Les relations passées conflictuelles entre la médecine officielle défendue par les détenteurs d’un diplôme sanctionné par une école ou faculté reconnue par l’Etat et les magnétiseurs, surtout depuis les travaux de Mesmer, ont laissé une tension toujours sous-jacente entre ces deux disciplines. Il s’agit plus particulièrement d’une relation ambigüe entre d’un côté un rejet « officiel » et de l’autre une acceptation dans certains cas (mais toujours cachée) comme avec les « barreurs de feu ». Ce rejet trouve sa source plus profondément entre une pratique savante en constante évolution enseignée dans des écoles durant de nombreuses années et dont l’apprentissage est sanctionné par des diplômes et de l’autre une pratique empirique provenant d’un « don » ou d’une transmission et immuable à travers le temps.

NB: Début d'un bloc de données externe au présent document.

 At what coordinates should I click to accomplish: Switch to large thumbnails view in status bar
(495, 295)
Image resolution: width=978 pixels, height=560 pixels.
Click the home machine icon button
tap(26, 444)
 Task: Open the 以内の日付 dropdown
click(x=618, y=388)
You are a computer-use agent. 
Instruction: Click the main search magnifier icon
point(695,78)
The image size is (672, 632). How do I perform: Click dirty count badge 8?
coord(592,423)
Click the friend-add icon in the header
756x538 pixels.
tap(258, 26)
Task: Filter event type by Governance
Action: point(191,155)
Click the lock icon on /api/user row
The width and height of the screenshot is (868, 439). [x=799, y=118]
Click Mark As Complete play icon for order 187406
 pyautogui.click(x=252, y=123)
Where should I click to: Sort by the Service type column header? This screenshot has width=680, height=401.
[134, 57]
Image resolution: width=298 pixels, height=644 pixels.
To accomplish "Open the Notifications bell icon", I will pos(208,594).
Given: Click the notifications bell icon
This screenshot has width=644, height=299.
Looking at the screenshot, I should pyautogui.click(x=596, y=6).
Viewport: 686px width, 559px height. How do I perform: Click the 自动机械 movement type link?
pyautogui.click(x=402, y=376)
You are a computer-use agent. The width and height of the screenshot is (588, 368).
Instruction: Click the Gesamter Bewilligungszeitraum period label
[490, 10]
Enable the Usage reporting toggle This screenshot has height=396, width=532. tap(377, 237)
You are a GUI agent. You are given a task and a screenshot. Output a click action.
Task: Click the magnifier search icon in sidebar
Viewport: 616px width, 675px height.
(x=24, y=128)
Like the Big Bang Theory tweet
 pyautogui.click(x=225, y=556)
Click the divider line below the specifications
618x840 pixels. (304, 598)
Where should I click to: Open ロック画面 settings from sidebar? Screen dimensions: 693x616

L’union Européenne se veut plus ouverte dans le cadre du parcours de soin que ne l’est la France (la place de médecines parallèles est reconnue dans certains pays européens). La résolution du 29 mai 1997 indique que « l’importance [est] d’assurer aux patients une liberté de choix thérapeutique aussi large que possible, en leur garantissant le plus haut niveau de sécurité » et indique aux Etats membres de « s’engager dans un processus de reconnaissance des médecines non conventionnelles » et d’« élaborer en priorité une étude approfondie sur l’innocuité, l’opportunité, le champ d’action et le caractère complémentaire et/ou alternatif de chaque discipline non conventionnelle » dans le cadre non pas d’assimilation des deux disciplines mais bien au contraire d’une complémentarité.
Pour le moment le ministère des solidarités et de la santé reconnait potentiellement des effets positifs sur les symptômes ou la maladie de personnes consultants une médecine considérée comme « douce » ou « non conventionnelle » (homéopathie, hypnose, acupuncture, réflexologie, aromathérapie, magnétisme…) mais ne souhaite pas aller au-delà car ces disciplines ne reposent pas sur des études scientifiques ou cliniques ayant démontré leur efficacité ou leur non-dangerosité.